▶ _How to complete this task_: In the entries below, how many lines contain the string "Click"? Respond with the number only.

▶ _Input data_:
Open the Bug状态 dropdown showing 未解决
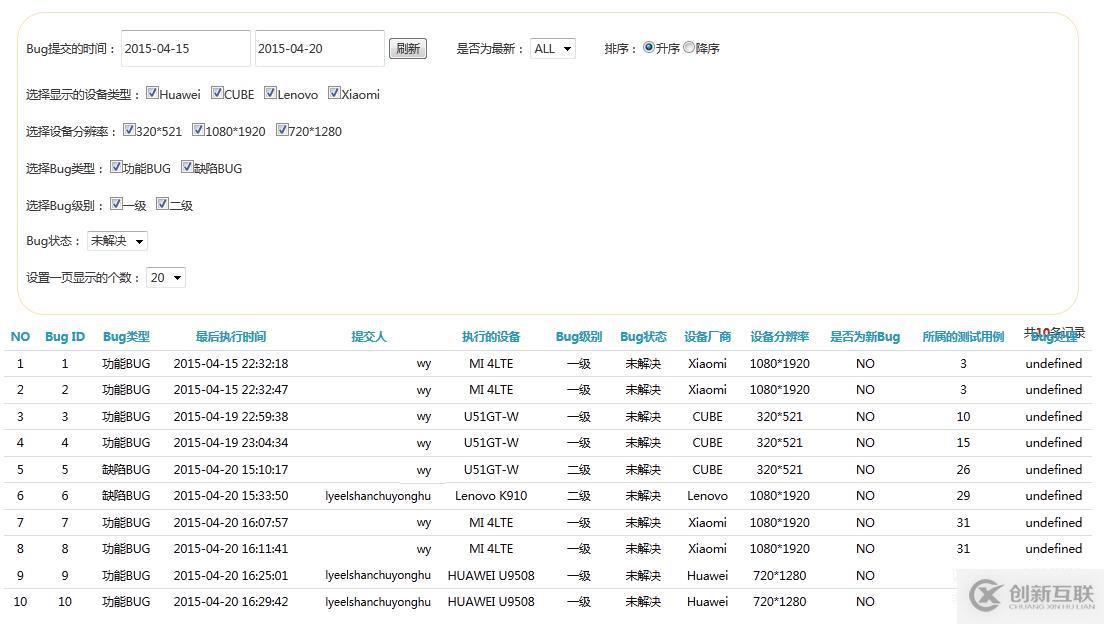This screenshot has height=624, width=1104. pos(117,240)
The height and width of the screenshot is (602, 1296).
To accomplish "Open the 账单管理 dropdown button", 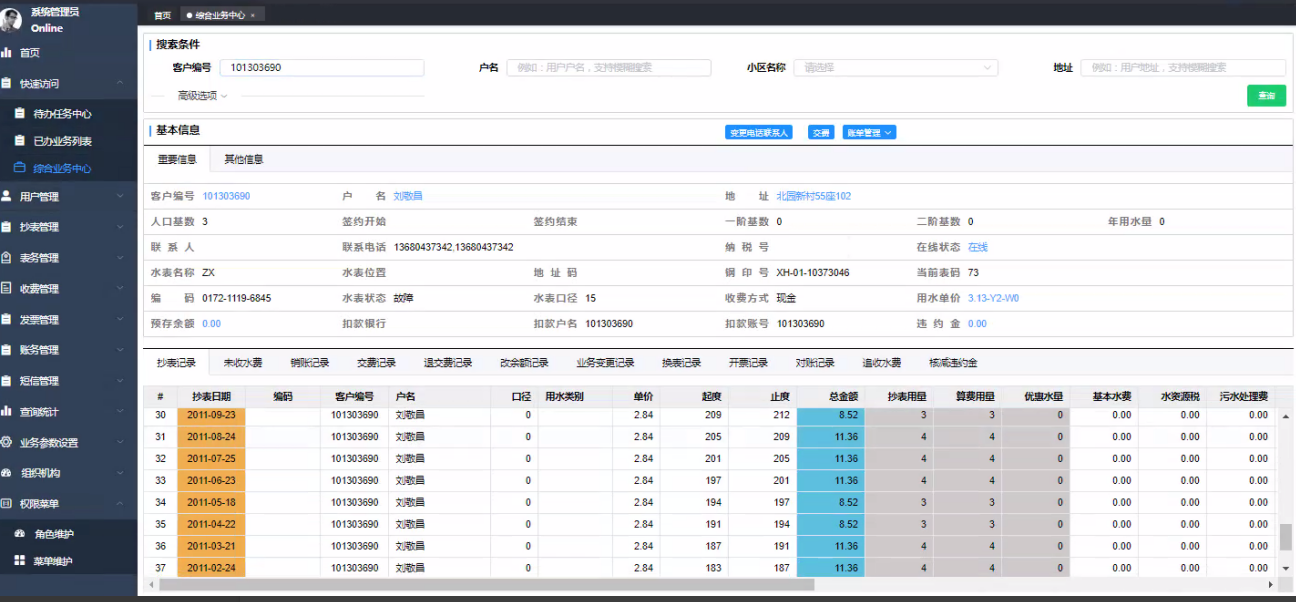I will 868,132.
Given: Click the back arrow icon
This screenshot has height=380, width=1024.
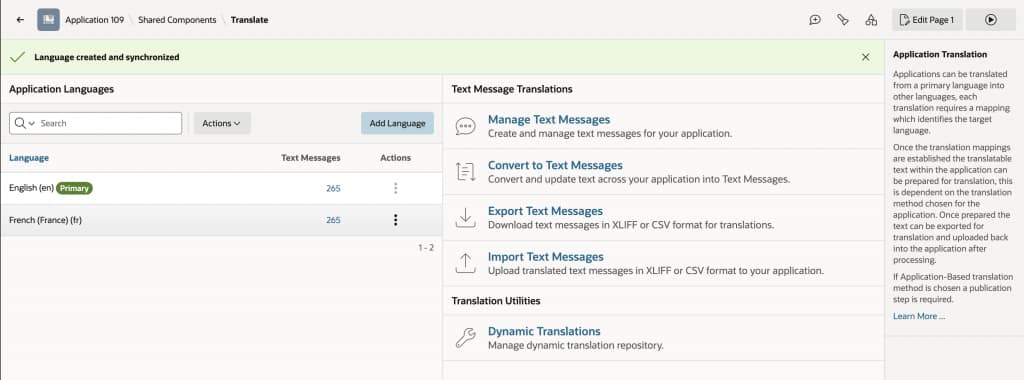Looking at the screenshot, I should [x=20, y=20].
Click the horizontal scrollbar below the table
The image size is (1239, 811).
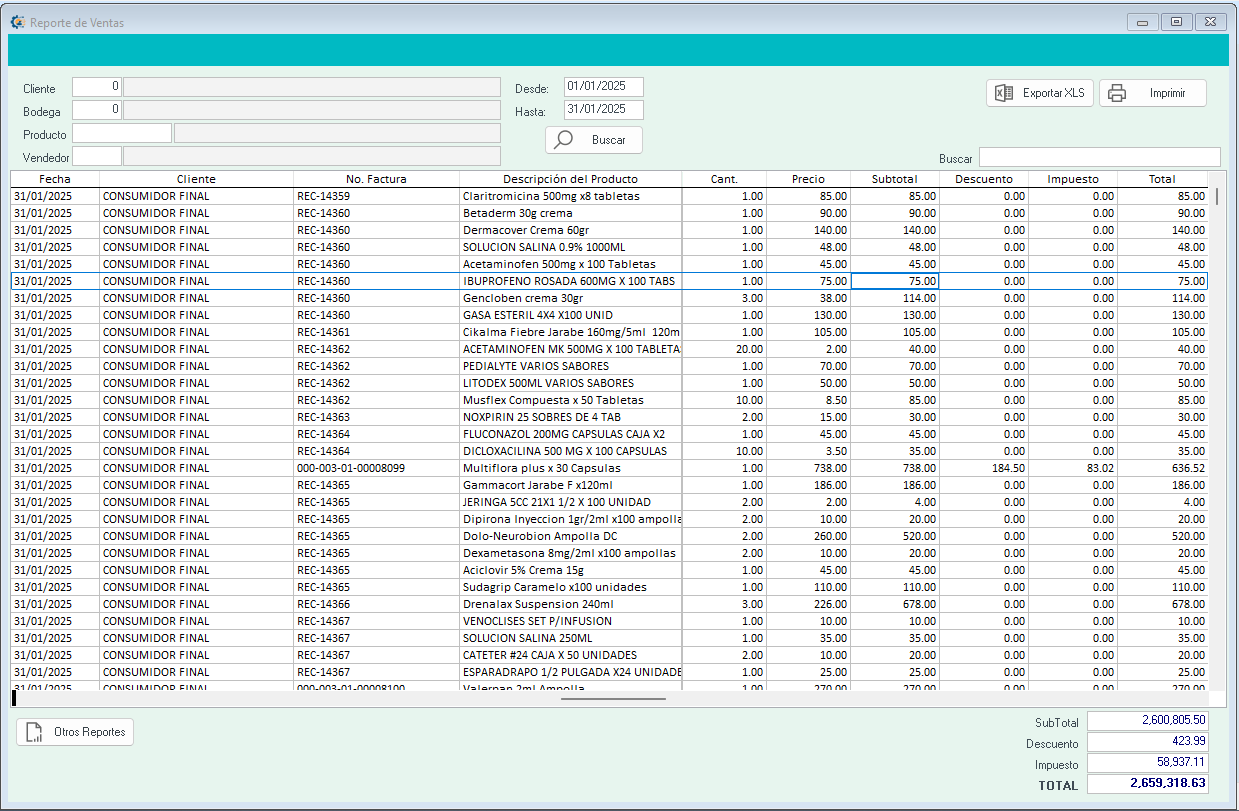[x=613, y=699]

▶ _Task solution_: 2